The month of May is Preservation Month with this year’s theme being “People Saving Places.” What a great place to begin the conversation about what is happening in Greenville today to preserve and protect our local culture, existing architecture and the stories they tell? We all know how much we have lost in Greenville to development, whether it is in the present or in the past. Who is minding the store? Who is that person or people who get up every morning and thinks only about preserving our past to ensure our future? We have so many talented individuals employed in our City and County who have important roles to play. There are certainly many local citizens who are the grass roots watch dogs. But when it comes right down to it, don’t we need an individual whose job it is, Monday through Friday, to be the person who oversees the preservation of what is left of our past so we can ensure it is here for our future citizens? That person should be someone who has the support of the City and County with the ability to effect protection when it is needed.
Every day at the GCHS we receive calls and emails asking us questions such as what used to be located in a certain block, street, lot, before something else was built there?
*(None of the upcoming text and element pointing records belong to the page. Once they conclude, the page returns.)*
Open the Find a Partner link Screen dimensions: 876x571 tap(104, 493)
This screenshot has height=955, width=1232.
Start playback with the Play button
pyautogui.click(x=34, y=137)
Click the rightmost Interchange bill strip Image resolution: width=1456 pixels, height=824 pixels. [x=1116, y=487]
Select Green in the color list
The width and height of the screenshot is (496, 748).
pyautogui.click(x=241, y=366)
Or, how about the people who call regularly and begin their inquiry with “My great-grandfather, grandfather, was the owner of that building/business and it housed a very important part of our past and it is going to be torn down”. We have few resources to suggest to them that may help with the best possible outcome.
In 2017, the City of Greenville hired WLA Associates from Gainesville, Georgia to conduct a historic resources survey. In addition to identifying historic resources, WLA also made recommendations that the City designate additional local historic districts and landmarks to protect endangered and vulnerable historic properties. Although the City has engaged with the public regarding one such recommendation, the Village of West Greenville, other resources have been lost or adversely altered. We encourage the City to follow WLA’s full recommendations with an increased pace.
Another important recommendation by WLA and perhaps most important, it was recommended that a non-profit preservation advocacy group be enlisted and “should be a top priority for the city”. It recommended the city to encourage and help foster this advocacy group, support it, provide networking, promote it and provide locations for it to meet. The GCHS is currently playing this roll and could help to foster such a group.
The City of Greenville should make historic preservation a priority if we are to retain our historic character. It needs to happen before we lose any more of our existing local historic and architectural resources. Our heritage and culture are what makes Greenville distinctive.